As I noted 11 weeks ago, cancer statistics are both staggering and disappointing. Although cancer deaths per 100,000 people have been on the downswing since 1991 thanks to access to more effective medications and better awareness about the negative health effects of smoking, there is still a lot of research and progress yet to achieve. My focus in this 12-week series is to bring to light both the need for continued research in these fields, as well as highlight ways you can profit from the biggest current and upcoming players in each area.
Over the past 10 weeks, we’ve looked at the 10 cancer types most expected to be diagnosed this year:
Today, we’ll turn our attention to the projected 11th-most diagnosed cancer: leukemia.
The skinny on leukemia
This year, nearly 49,000 new cases of leukemia are expected to be diagnosed. While that’s well below some of the previous cancer’s we’ve examined, the virulence of leukemia — which is a cancer of the bone marrow or blood — is higher than many we’ve reviewed in recent weeks. Leukemia is forecast to claim close to 24,000 lives this year, which makes it the sixth-deadliest cancer for both men and women.
There are four primary types of leukemia: acute lymphocytic leukemia (ALL), which is a cancer that starts from white blood cells called lymphocytes and is most common among children; acute myeloid leukemia (AML), which is a cancer usually found in adults where the bone marrow makes abnormal myeloblasts; chronic myeloid leukemia (CML), which is where the bone marrow makes too many white blood cells; and chronic lymphocytic leukemia (CLL), which is the most common adulthood leukemia and causes a slow increase in white blood cells called B lymphocytes, which helps spread cancer.
Although early stage detection really doesn’t exist unless you’re already presenting symptoms (fatigue, paleness, weight loss, bruising easily, etc.) or happen to be in the right place at the right time and are diagnosed during a blood test, the curability and severity of symptoms depends on which of these four diseases you have. Five-year survival rates for all leukemias have increased dramatically, from 34% in 1975-1977 to 58% as of 2002-2008, according to the American Cancer Society (links opens PDF file), but some offer better hope than others. As the ACS notes, those with CLL have an 82% chance of five-year survival, whereas AML patients have just a 25% chance.
The risk factors associated with leukemia are just as varying as the statistics with regard to five-year survival. Cigarette smoking, for instance, is a big risk factor for AML, while the probability of CLL has a lot to do with the genetics in your family. One common theme that appears to be a risk factor across all types of leukemia is radiation exposure — especially through the course of receiving chemotherapy or treating an existing cancer.
Where investment dollars are headed
Although there are numerous medications targeting leukemia, we’ll stick to these four most common types listed above.

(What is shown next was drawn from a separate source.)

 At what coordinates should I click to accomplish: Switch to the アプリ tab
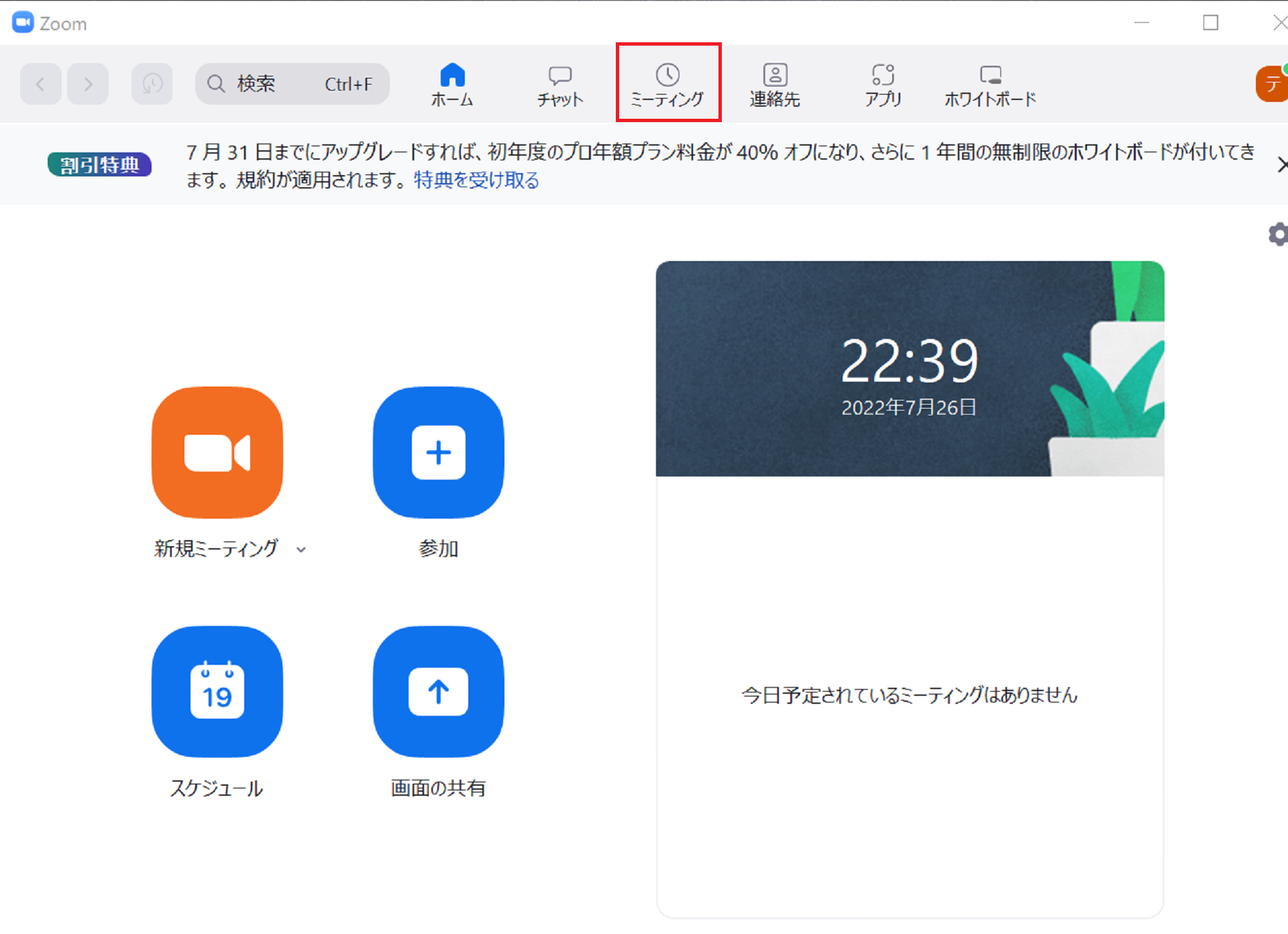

Here’s a look at some of the most common therapeutic agents used to treat leukemia.
Sprycel: Developed by Bristol Myers Squibb Co. (NYSE:BMY), Sprycel was approved in 2006 as a second-line treatment for patients who had Philadelphia chromosome-positive (Ph+) ALL or Ph+ CML, and had resistance to prior therapy. In trials, 42% of patients with Ph+ ALL showed a complete or partial response while taking the drug and it delivered a median response time of 4.8 months.
Gleevec: Marketed by Novartis AG (ADR) (NYSE:NVS), Gleevec is also a secondary treatment used to treat Ph+ ALL and CML in patients who haven’t responded to previous treatments. More recently, Gleevec was granted FDA approval to treat children with Ph+ ALL, which is an important win for Novartis AG (ADR) (NYSE:NVS) because, as I mentioned, ALL is the most common form of leukemia in children. Gleevec is part of a class of drugs known as tyrosine kinase inhibitors that blocks a protein crucial for cancer cell development.